Video Transcript
Find the potential drop across the resistor in the circuit shown. The batteries powering the circuit each have a terminal voltage of 2.5 volts.
In our circuit, we see this resistor across which we want to know the potential drop. And we also see three batteries, each with a terminal voltage of 2.5 volts. One way we might think of solving for the potential drop across the resistor is to use Ohm’s law. Applied to our resistor, this law says that the potential drop across the resistor equals the current in it multiplied by its resistance. The trouble is we don’t know neither can we solve for either the current in the resistor or its resistance.
Ohm’s law then will not help us answer this particular question. What will be helpful to us though is another law called Kirchhoff’s voltage law. In words, this law says that in a closed circuit loop, the sum of all changes in potential is zero. In our given circuit, we can identify three separate closed loops. There’s one loop here through what we could call the upper part of our circuit. A second closed loop in the circuit is here. And a third closed loop is a loop that goes all the way around the perimeter.
Since we want to solve for the potential drop across this resistor, we’ll want to choose one of the loops that includes that resistor. The one we choose doesn’t matter; we’ll get the same answer either way. But just to pick one, let’s choose the outer loop in blue.
Kirchhoff’s voltage law tells us that if we travel in one complete circuit around this loop, then the sum of all changes in potential around that circuit is zero. To travel around this loop, we’ll want to pick a direction, either clockwise or counterclockwise. Our answer doesn’t depend on our choice; either direction will work within Kirchhoff’s voltage law. Just to choose a direction, let’s say that we move around this loop counterclockwise.
Picking any point in this loop as a start point, let’s say that we start here and we travel in a counterclockwise direction until we reach this 2.5-volt battery. We notice that the positive terminal of this battery faces left and the negative terminal faces to the right. Therefore, as we cross over this battery from positive to negative, this contributes a negative potential difference. That is, in this direction, the battery contributes negative 2.5 volts of potential.
Continuing on in our circuit, we arrive at our unknown resistor. We’ve seen that we can’t use Ohm’s law to determine the potential drop across this component. Related to this, we don’t know the direction in which current crosses this component during normal operation of our circuit. That is, charge could flow normally through this resistor from top to bottom or from bottom to top. Depending on that current direction, as we move through the resistor from bottom to top in our circuit, we will either add or subtract potential.

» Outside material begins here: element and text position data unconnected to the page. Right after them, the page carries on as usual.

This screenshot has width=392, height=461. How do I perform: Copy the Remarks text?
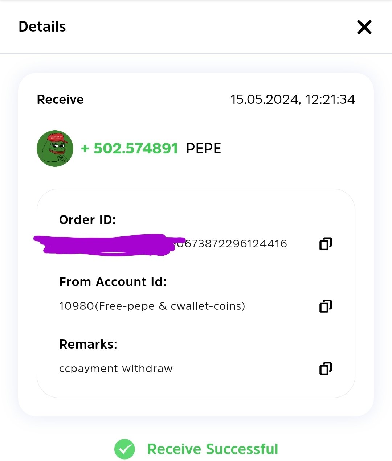(326, 369)
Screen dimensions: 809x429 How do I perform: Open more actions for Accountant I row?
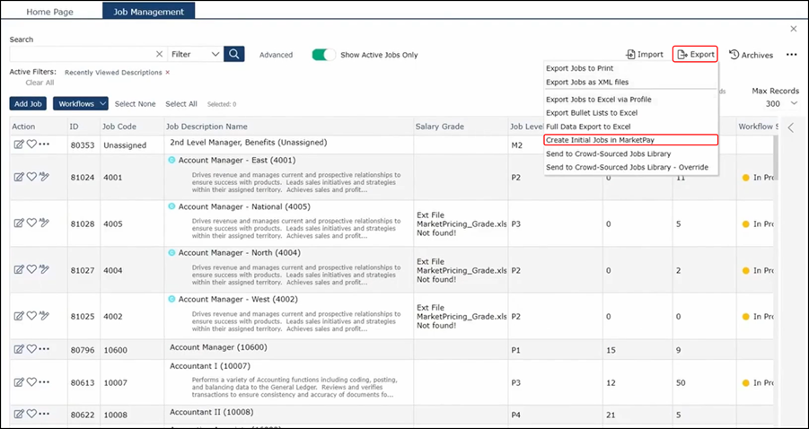pyautogui.click(x=44, y=382)
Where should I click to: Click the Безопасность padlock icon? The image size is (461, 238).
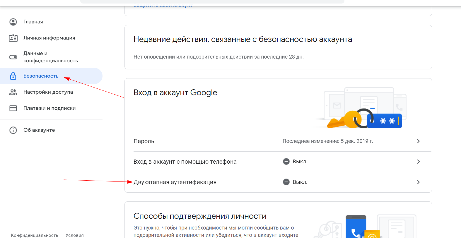tap(13, 76)
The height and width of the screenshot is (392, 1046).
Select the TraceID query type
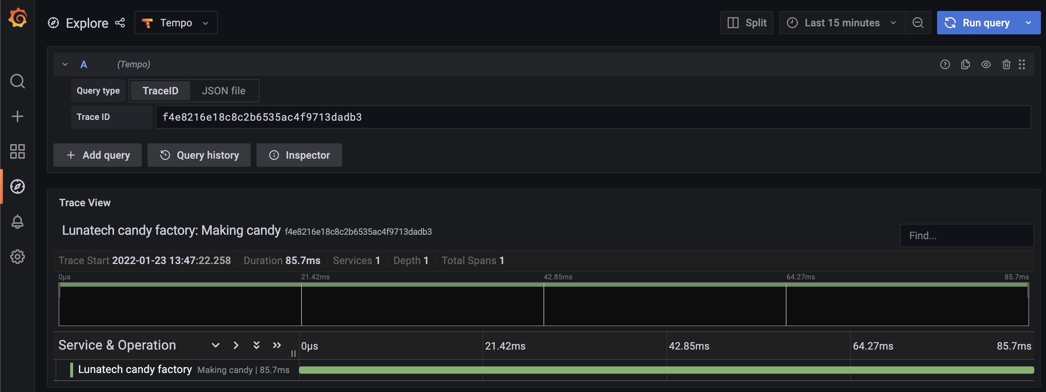160,91
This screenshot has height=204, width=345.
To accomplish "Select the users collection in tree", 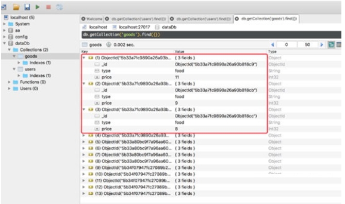I will 30,69.
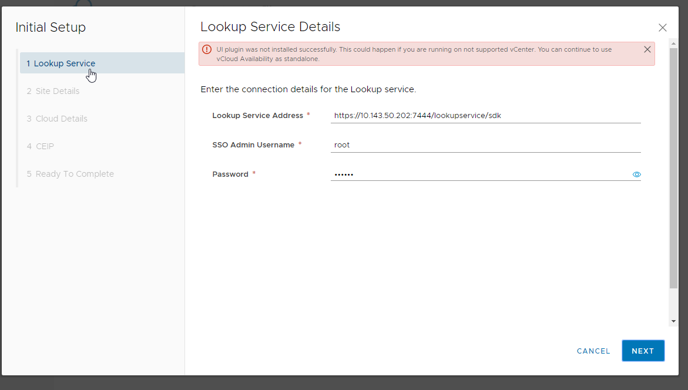Click into the Password field
This screenshot has width=688, height=390.
479,174
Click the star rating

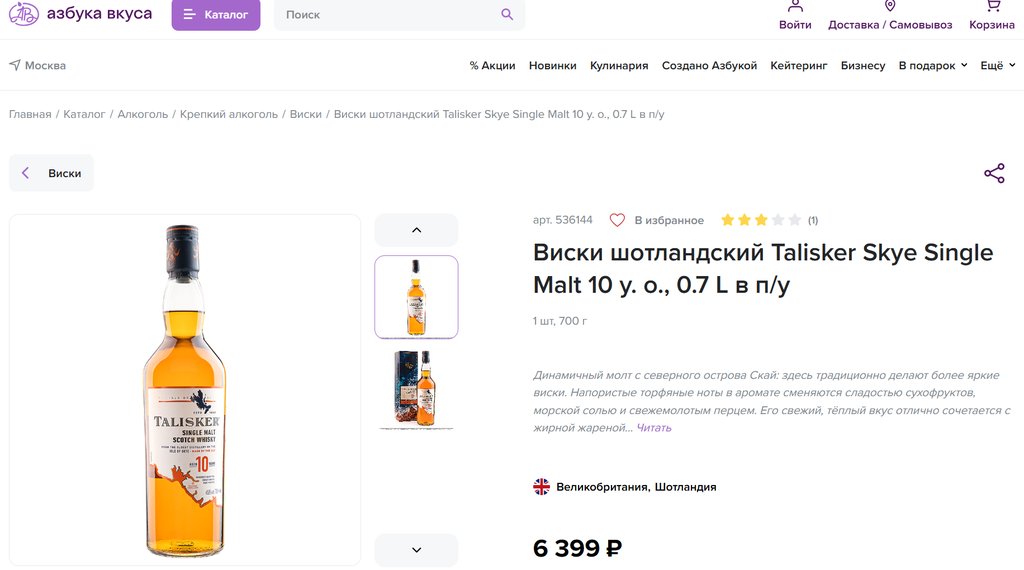760,220
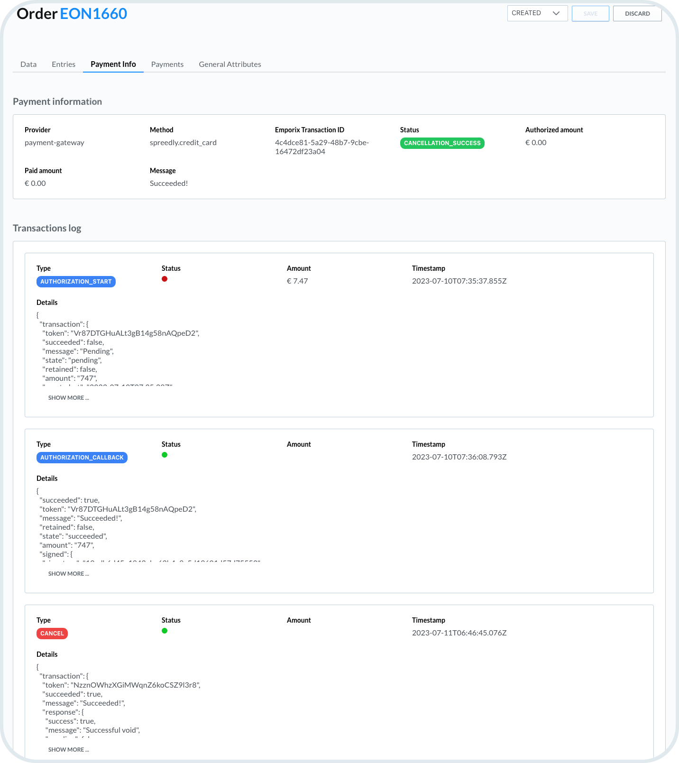
Task: Go to the Payments tab
Action: [x=167, y=64]
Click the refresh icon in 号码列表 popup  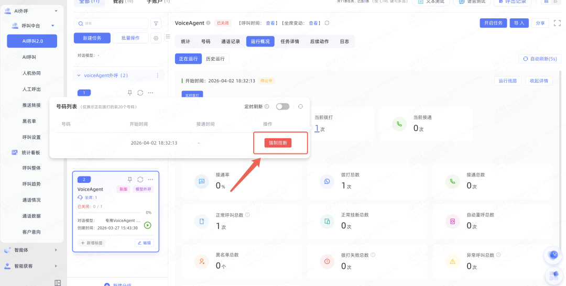300,106
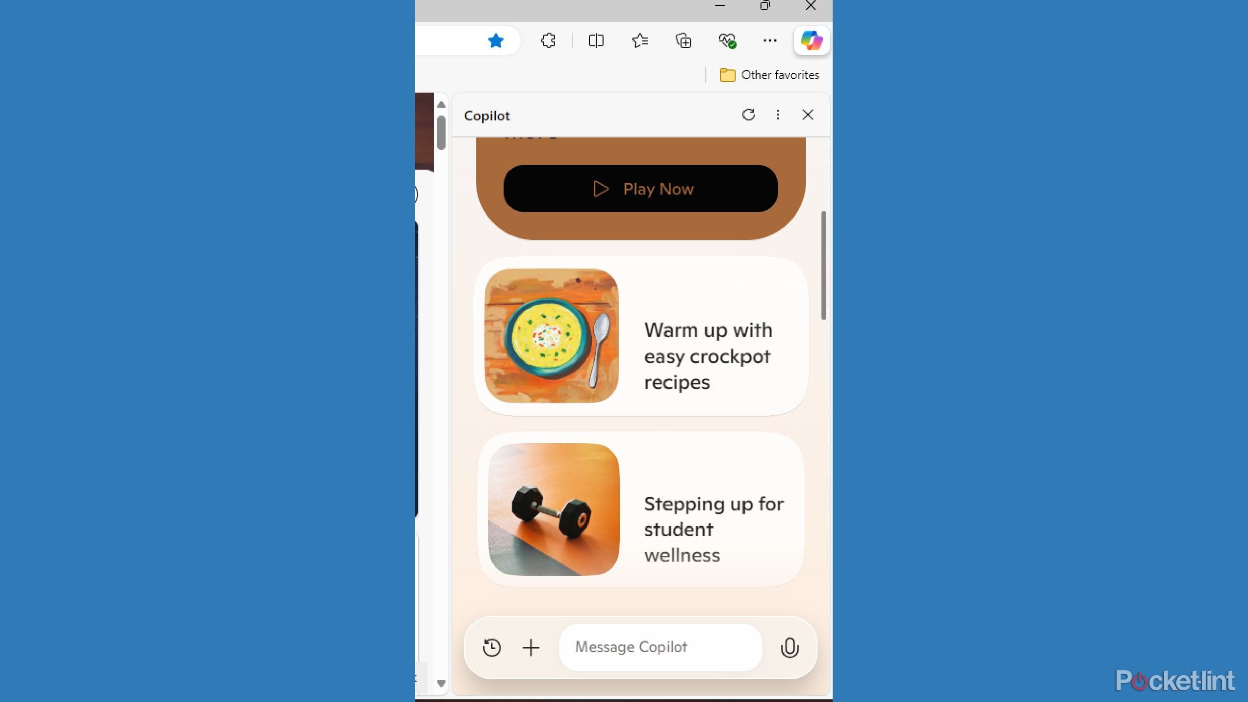Open recent conversations history icon
This screenshot has width=1248, height=702.
pyautogui.click(x=492, y=646)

Let’s do this. Let’s call the magnitude of potential difference across our resistor 𝑉 sub 𝑅. As we’ve seen, since we don’t know which way current points in this circuit, we don’t know whether we’re adding or subtracting 𝑉 sub 𝑅 as we move around our loop. We can then include that uncertainty in our voltage law equation. Once we’ve crossed over the resistor in our circuit moving in a counterclockwise direction, we have negative 2.5 volts plus or minus the voltage across the resistor.
Let’s now continue on in our counterclockwise loop. And since this loop does travel around the perimeter of our circuit, we follow this upper branch and encounter another 2.5-volt battery. Unlike before, as we cross this battery, now we’re moving from the negative to the positive terminal. This battery, therefore, contributes positive 2.5 volts to our overall potential difference. Once we’ve passed through this component, we then complete our circuit loop without passing through any other circuit components. By Kirchhoff’s voltage law, we can write that the sum of these potential differences is equal to zero volts.

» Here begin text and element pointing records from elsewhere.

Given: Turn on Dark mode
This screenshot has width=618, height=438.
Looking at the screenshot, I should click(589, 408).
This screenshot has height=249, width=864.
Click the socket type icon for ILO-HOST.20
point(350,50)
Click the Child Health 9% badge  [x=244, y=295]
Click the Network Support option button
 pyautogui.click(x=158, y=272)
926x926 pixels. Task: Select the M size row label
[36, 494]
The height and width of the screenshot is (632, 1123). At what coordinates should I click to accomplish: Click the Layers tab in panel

Notice that on the left-hand side of our equation, we have negative 2.5 volts and positive 2.5 volts. These potential differences will effectively cancel one another out so that our remaining equation reads plus or minus 𝑉 sub 𝑅 equals zero volts. We can now see that it doesn’t matter whether we use a positive or a negative sign in front of 𝑉 sub 𝑅 because this potential drop is equal to zero volts. The potential drop across the unknown resistor in our circuit is zero volts.
And note that we would have found the same result if we had moved around this outer loop in a clockwise direction rather than counterclockwise or if we had used the other loop in our circuit that included this resistor. And lastly, even once we established which particular closed loop we would work with and which direction we would travel, we were able to begin at any point within that closed loop. And as long as we completed one circuit, our answer would be the same.